Les récentes évolutions de la politique économique américaine suscitent des interrogations sur les perspectives macroéconomiques mondiales. Dans cette interview, François Collet, directeur adjoint de la gestion chez DNCA Finance, analyse les effets de ces changements.
Comment ces changements ont-ils affecté votre vision macroéconomique?
D’une part, cela représente un changement majeur pour la mondialisation et donc pour l’économie mondiale. Le flux de marchandises ne croîtra plus à l’avenir au rythme observé ces dernières années. D’autre part, la confiance, qui repose en partie sur des politiques économiques claires et stables, ne devrait pas revenir de sitôt, les fluctuations de l’administration américaine étant difficiles à anticiper pour les décideurs économiques.
Les chances d’une récession aux Etats-Unis ont-elles augmenté?
Oui, je pense que les probabilités ont augmenté. Si l’on examine les différents piliers de la croissance: d’abord, les dépenses gouvernementales américaines, qui sont déjà en contraction en raison des actions du département de l’efficacité gouvernementale, ce qui n’aidera probablement pas la croissance; ensuite, du côté des investissements, le resserrement des conditions financières et l’augmentation de l’incertitude signifient que la probabilité d’une récession a augmenté. Pour nous, le sujet crucial est: que se passera-t-il avec le troisième pilier – le consommateur? Nous pensons que la question principale est: «Le consommateur américain peut-il continuer à consommer à un niveau élevé?» Une grande partie de la réponse réside dans le chiffre de l’inflation qui sera publié dans les mois à venir. Si l’inflation reste en dessous de 4% (ce qui correspond à la croissance salariale prévue), le ralentissement sera probablement limité et l’économie américaine pourra éviter une récession. En revanche, si les prix augmentent plus rapidement, les revenus réels tomberont dans le négatif, et ni le taux d’épargne ni l’effet de richesse des développements du marché ne permettront aux ménages de compenser cette baisse de revenu. Il est donc très probable qu’une inflation supérieure à 4% réduira la consommation, entraînant ainsi une croissance négative.
L’impact sur les prix devrait se faire sentir principalement pendant l’été, car de nombreuses entreprises auront constitué des stocks dans les mois précédents, comme en témoigne la forte détérioration de la balance commerciale américaine. À très court terme, il est possible que nous assistions à l’effet inverse sur la consommation, avec de nombreux ménages se précipitant pour acheter des biens avant que les prix n’augmentent. Cela dit, si nous connaissons une récession, nous pensons qu’elle sera probablement légère. Nous ne pensons pas qu’elle ressemblera à celle de 2008, car le niveau de la dette privée, tant des ménages que des entreprises, est faible, ce qui devrait aider à limiter les retombées.
-=-=-=-=-
Tâches à réaliser:
1: Résumez en deux phrases l'entretien sur la politique économique américaine.
2: Modifiez le passage de l'entretien sur la politique économique américaine allant de « Les récentes évolutions » jusqu'à « Etats-Unis ont-elles augmenté? » inclus, en y remplaçant « mondialisation » par « globalisation ».
3: Poursuivez l'entretien sur la politique économique américaine à partir de son dernier passage.
Les données qui suivent proviennent d'une source distincte.

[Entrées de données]
-=-=-=-=-
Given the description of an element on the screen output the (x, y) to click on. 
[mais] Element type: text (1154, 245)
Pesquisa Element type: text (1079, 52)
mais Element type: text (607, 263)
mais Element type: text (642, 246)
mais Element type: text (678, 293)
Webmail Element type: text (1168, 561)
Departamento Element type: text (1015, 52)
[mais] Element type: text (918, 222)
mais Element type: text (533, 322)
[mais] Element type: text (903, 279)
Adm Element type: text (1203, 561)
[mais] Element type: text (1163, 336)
-=-=-=-=-
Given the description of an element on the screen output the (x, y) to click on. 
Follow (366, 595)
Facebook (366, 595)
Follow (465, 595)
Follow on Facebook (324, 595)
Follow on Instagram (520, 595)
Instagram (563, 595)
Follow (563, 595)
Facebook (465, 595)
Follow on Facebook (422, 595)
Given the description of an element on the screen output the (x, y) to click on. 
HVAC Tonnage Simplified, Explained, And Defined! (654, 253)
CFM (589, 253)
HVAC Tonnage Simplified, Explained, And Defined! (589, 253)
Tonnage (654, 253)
-=-=-=-=-
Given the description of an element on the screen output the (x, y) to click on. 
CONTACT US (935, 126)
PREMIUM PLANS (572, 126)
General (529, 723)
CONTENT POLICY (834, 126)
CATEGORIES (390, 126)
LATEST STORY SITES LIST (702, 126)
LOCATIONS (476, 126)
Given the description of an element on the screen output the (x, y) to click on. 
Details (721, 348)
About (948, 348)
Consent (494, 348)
-=-=-=-=-
Résultats successifs:
1: Selon François Collet, directeur adjoint de la gestion chez DNCA Finance, les récentes évolutions de la politique économique américaine représentent un changement majeur pour la mondialisation et minent durablement la confiance, ce qui accroît les probabilités d'une récession aux Etats-Unis. Tout dépendra de l'inflation : au-dessus de 4 %, elle réduirait la consommation, mais une éventuelle récession serait probablement légère grâce au faible niveau de la dette privée.

2:
Les récentes évolutions de la politique économique américaine suscitent des interrogations sur les perspectives macroéconomiques mondiales. Dans cette interview, François Collet, directeur adjoint de la gestion chez DNCA Finance, analyse les effets de ces changements.
Comment ces changements ont-ils affecté votre vision macroéconomique?
D’une part, cela représente un changement majeur pour la globalisation et donc pour l’économie mondiale. Le flux de marchandises ne croîtra plus à l’avenir au rythme observé ces dernières années. D’autre part, la confiance, qui repose en partie sur des politiques économiques claires et stables, ne devrait pas revenir de sitôt, les fluctuations de l’administration américaine étant difficiles à anticiper pour les décideurs économiques.
Les chances d’une récession aux Etats-Unis ont-elles augmenté?

3:
Quel impact la guerre commerciale aura-t-elle sur l’économie européenne?
L’impact de cette guerre commerciale sur l’économie européenne devrait se traduire par un ralentissement de la croissance à travers une baisse des exportations et une attitude attentiste en matière d’investissement. Si les ménages européens ont les moyens d’augmenter leur consommation, cela agira davantage comme un tampon que comme un accélérateur. Le plan de relance fiscal allemand soutiendra également la croissance sur le vieux continent, mais un impact significatif ne devrait pas être attendu avant au moins 2026, et d’autres pays européens n’ont pas les moyens d’augmenter considérablement leurs dépenses.
En ce qui concerne l’inflation, l’impact de cette guerre commerciale devrait être beaucoup plus faible en Europe, compte tenu du faible niveau de représailles attendu de la part de la Commission européenne. Au final, l’impact sur l’inflation devrait même être négatif en raison de la baisse des prix des matières premières et de l’appréciation de l’euro. Cela devrait permettre à la BCE de poursuivre ses baisses de taux et, potentiellement, de déplacer sa politique monétaire vers un territoire légèrement accommodant.
Les obligations d’Etat restent-elles une couverture contre la récession?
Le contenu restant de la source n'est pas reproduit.